Jakarta – Istana Kepresidenan menanggapi hasil survei Lingkaran Survei Indonesia (LSI) Denny JA yang menunjukkan mayoritas publik menolak wacana pemilihan kepala daerah (Pilkada) melalui Dewan Perwakilan Rakyat Daerah (DPRD). Menteri Sekretaris Negara (Mensesneg) sekaligus Juru Bicara Istana, Prasetyo Hadi, menyatakan bahwa pemerintah menghormati setiap pendapat yang muncul.
Menghormati Semua Pendapat
Prasetyo Hadi menegaskan bahwa pemerintah tidak melihat adanya polemik terkait penolakan terhadap sistem pilkada tidak langsung. Ia menekankan pentingnya menghargai berbagai pandangan yang ada di masyarakat. “Ya kita kan menghormati semua pendapat itu. Pasti kan semua pandangan kan ada yang pro, ada yang kontra, ada yang mendukung. Sementara belum, kan gitu,” ujar Prasetyo di Istana Kepresidenan, Jakarta, Kamis (8/1/2026).
Ia menyerahkan sepenuhnya keputusan mengenai sistem pilkada kepada proses yang sedang berjalan. “Nggak ada masalah juga, kita lihat nanti,” tambahnya.
Mayoritas Menolak Pilkada DPRD
Sebelumnya, LSI Denny JA merilis hasil survei yang mengindikasikan penolakan kuat dari publik terhadap usulan pilkada melalui DPRD. Survei tersebut menunjukkan bahwa kelompok Generasi Z menjadi segmen yang paling keras menolak.
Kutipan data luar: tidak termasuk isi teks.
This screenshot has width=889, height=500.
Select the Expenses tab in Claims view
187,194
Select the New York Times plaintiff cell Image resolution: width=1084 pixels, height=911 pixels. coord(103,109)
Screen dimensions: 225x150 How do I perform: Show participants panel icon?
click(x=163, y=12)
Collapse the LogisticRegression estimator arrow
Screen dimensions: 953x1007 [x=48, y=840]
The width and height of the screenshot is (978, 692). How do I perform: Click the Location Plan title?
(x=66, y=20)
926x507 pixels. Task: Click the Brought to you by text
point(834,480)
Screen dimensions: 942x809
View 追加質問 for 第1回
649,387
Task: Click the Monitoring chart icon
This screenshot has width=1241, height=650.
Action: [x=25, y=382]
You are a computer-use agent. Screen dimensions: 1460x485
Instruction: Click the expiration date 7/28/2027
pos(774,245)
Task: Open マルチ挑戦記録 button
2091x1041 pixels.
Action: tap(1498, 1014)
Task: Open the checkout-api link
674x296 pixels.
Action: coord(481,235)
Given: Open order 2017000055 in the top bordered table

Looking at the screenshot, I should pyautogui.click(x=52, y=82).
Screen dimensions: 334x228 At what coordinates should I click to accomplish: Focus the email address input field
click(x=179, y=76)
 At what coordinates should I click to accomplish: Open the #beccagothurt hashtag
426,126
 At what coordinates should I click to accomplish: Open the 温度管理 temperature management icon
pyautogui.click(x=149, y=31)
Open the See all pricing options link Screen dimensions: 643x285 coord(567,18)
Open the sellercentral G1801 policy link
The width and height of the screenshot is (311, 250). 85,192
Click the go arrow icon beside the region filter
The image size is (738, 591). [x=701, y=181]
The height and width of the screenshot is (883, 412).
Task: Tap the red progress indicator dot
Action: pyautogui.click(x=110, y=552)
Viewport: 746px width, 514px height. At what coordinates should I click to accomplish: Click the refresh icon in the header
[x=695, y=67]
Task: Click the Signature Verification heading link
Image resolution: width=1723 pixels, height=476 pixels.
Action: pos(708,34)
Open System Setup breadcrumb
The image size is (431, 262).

Dalam survei tersebut, responden diberikan pertanyaan: ‘Apakah Ibu/Bapak setuju atau tidak setuju wacana Pilkada tidak langsung atau dipilih oleh DPRD’. Hasilnya menunjukkan:
- Kurang setuju/tidak setuju sama sekali: 66,1 persen
- Sangat setuju/cukup setuju: 28,6 persen
- Tidak tahu/tidak jawab: 5,3 persen
“Jadi dari data ini kita lihat bahwa di atas 65 persen menolak pilkada DPRD,” kata Ardian Sopa saat memaparkan hasil survei di Jakarta, Rabu (7/1/2026).